Applying Permaculture Principles in the Garden

Permaculture is a design system, derived from the term 'permanent agriculture' though it has come not to be more commonly defined as 'permanent culture'. The core principles of this system can be a great help when thinking about and working in your garden. Below is a brief guide to the twelve core principles of Permaculture and how to implement them in practical ways in your garden.

  1. Observe and interact.

Take the time to consider your garden before choosing a new plant or planting scheme. Where does the sunlight fall? Which areas are in shade and when? Where are frost pockets or very sheltered spots?

  1. Catch and store energy.

Store rainwater in butts for later watering use. Perhaps you could even consider solar panels or a wind turbine?

  1. Obtain a yield.

All gardens can be beautiful, but it is good and sensible to make one that can also provide for you and your household. Consider turning at least part of your outside space into a productive food forest or vegetable beds.

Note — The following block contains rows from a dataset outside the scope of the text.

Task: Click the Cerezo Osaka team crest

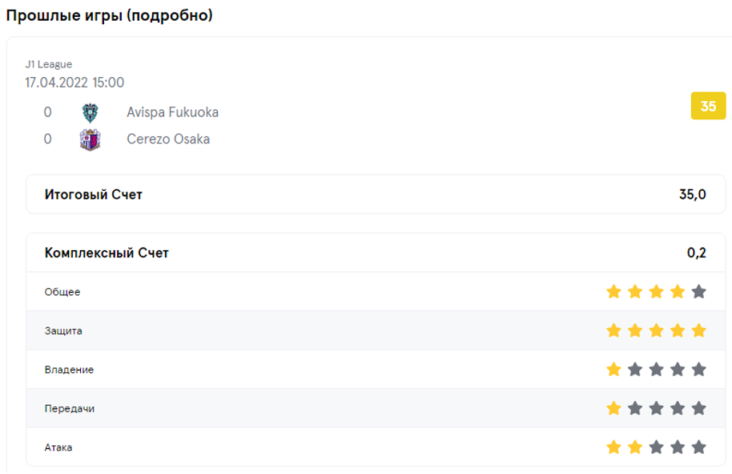Action: coord(90,140)
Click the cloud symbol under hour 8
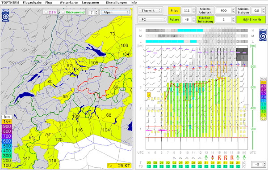The width and height of the screenshot is (268, 170). pos(174,158)
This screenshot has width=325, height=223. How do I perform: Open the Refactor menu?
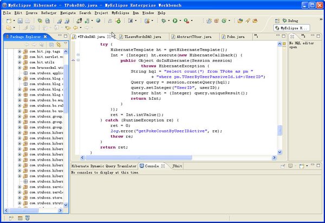click(x=49, y=12)
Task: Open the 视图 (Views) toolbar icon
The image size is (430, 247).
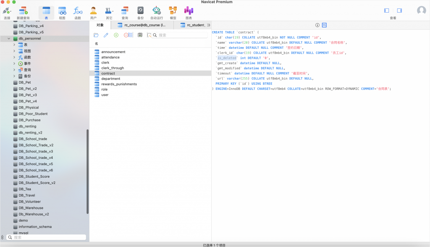Action: (62, 11)
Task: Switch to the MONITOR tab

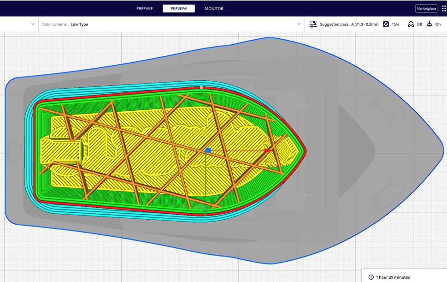Action: coord(213,8)

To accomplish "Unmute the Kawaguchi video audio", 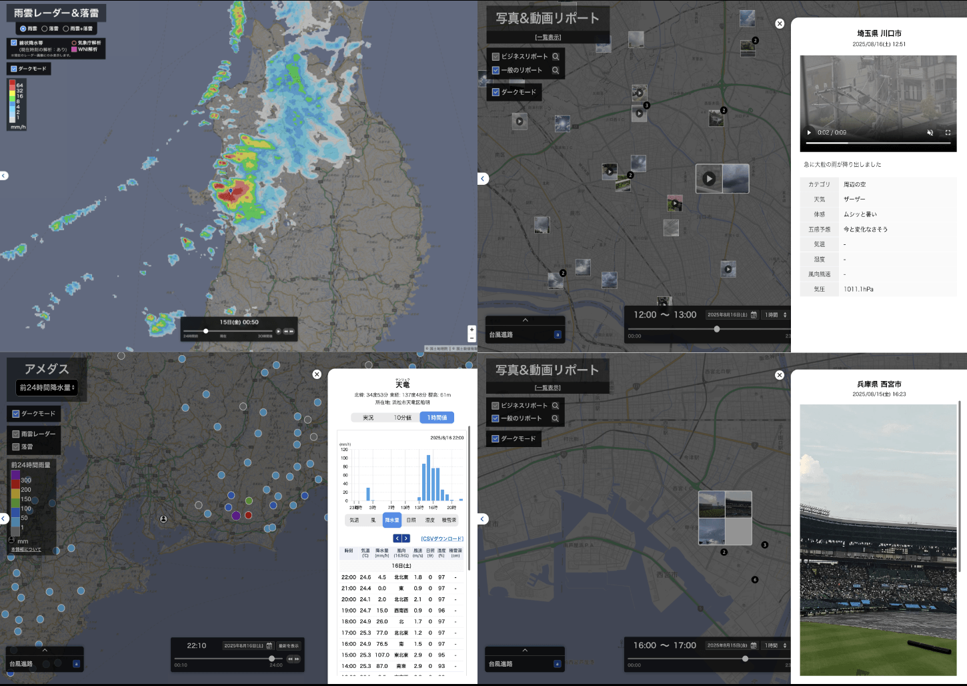I will point(930,133).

  1. Apply self-regulation and feedback.

If something is not working in your garden, you should try to figure out why. Take advice, listen, learn. Change when change is needed.

  1. Use and value renewable resources and services.

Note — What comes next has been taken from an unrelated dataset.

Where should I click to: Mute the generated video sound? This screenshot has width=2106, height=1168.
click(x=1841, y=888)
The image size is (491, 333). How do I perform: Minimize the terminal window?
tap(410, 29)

Sunlight, wind, water, plant life, all are renewable resources that you can use to the advantage of you, your friends and neighbours and the planet. Work in harmony with nature, save water, use sensible systems.

  1. Produce no waste.

Create a compost heap in your garden, consider a hot composter or wormery for kitchen scraps. Do not take cuttings to the dump or put them in a garden waste bin – return the surplus to the system and make use of them as mulches or composts. Weeds can make a plant feed. Recycle household rubbish for planting.

  1. Design from patterns to details.

Think about the big picture before you get caught up in tiny details about exactly which plant to put where.

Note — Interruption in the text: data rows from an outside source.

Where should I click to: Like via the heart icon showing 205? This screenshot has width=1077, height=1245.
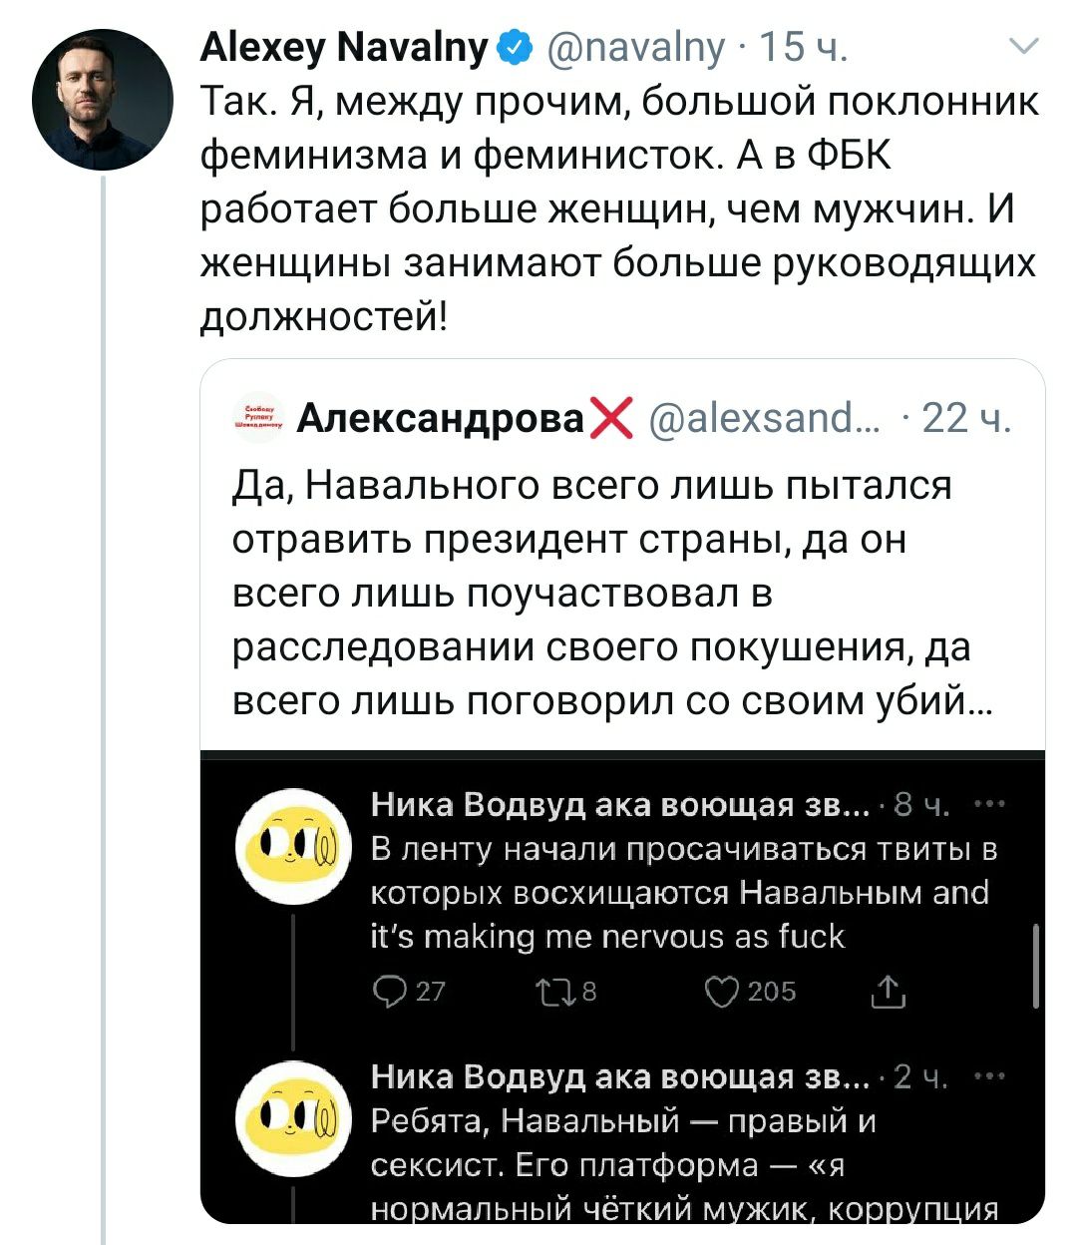pos(723,991)
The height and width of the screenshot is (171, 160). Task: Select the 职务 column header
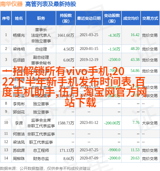point(41,18)
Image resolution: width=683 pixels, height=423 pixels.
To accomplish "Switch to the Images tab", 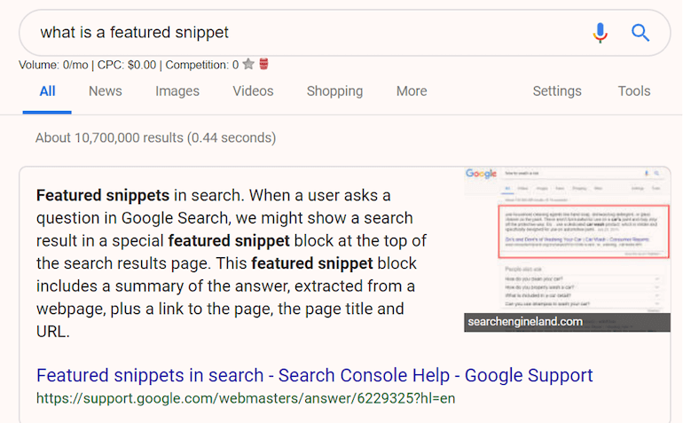I will tap(177, 91).
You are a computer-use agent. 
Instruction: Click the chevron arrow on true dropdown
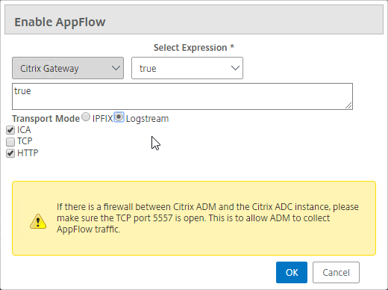click(x=235, y=68)
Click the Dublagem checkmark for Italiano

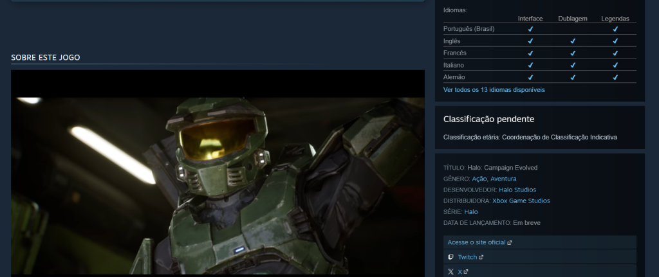[x=572, y=66]
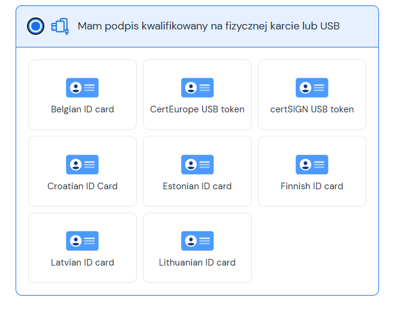Click the CertEurope USB token icon

click(197, 88)
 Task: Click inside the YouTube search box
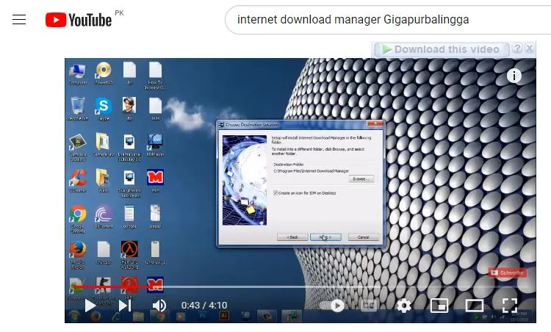click(x=382, y=20)
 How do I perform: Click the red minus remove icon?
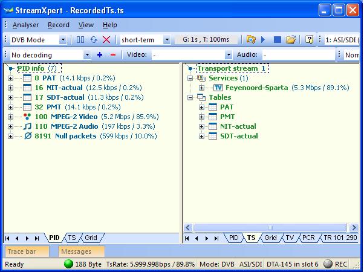click(x=112, y=55)
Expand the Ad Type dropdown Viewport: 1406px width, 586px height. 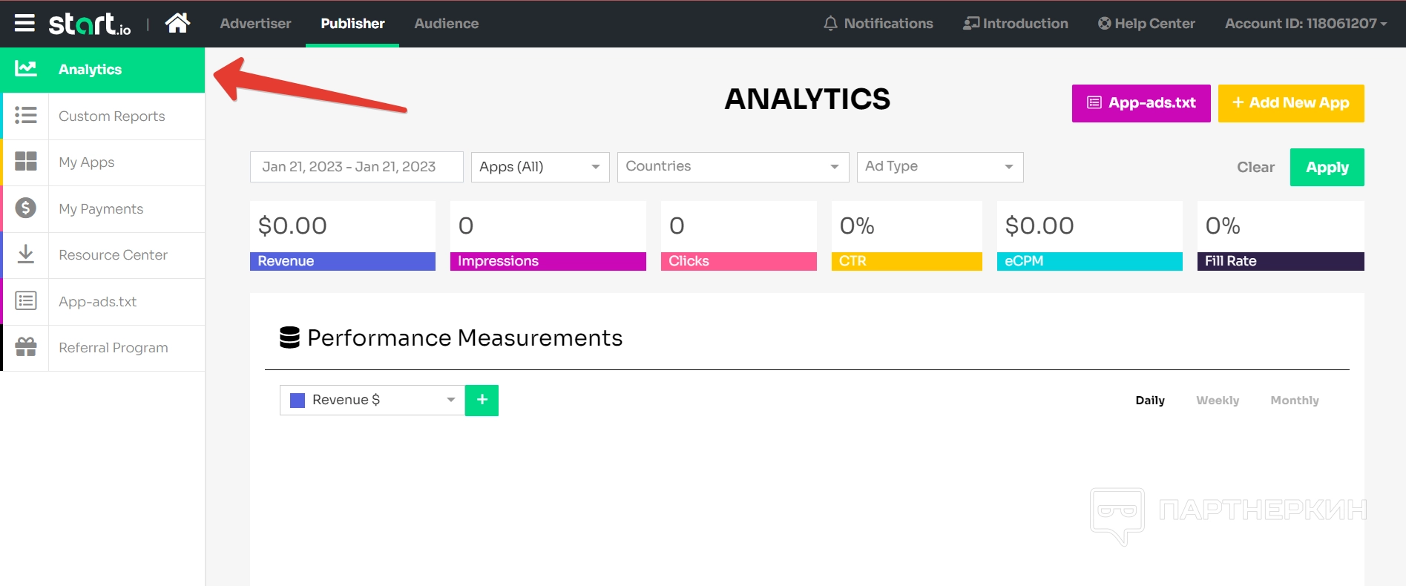939,167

  1. Integrate rather than segregate.

Do not plant big blocks or rows of one crop or plant, mingle them and companion plant to reduce pests and disease. Consider coming together to create gardens not just for yourself but for your community.

  1. Use small and slow solutions.

Do not be hasty or impatient. Nature often takes its time. Think long term and you will create a garden that will delight and provide for years to come.

  1. Use and value diversity.

Diversity in plant life decreasing pests and disease risks and increases visual interest. Diversity of wildlife in your garden benefits the planet and species that share it with us and can be fun to watch too.

  1. Use edges and value the marginal.

Consider how every corner of your garden can be used. Do not allow wasted space and value those most productive places where one habitat meets another, like on a forest edge.

  1. Creatively use and respond to change.

Look at how your garden and how you interact with it change as it grows and as the seasons past. Connect with your patch of land and be creative and flexible when it comes to how you use it.

Meditate on the twelve design principles yourself – how can you follow them in your own garden?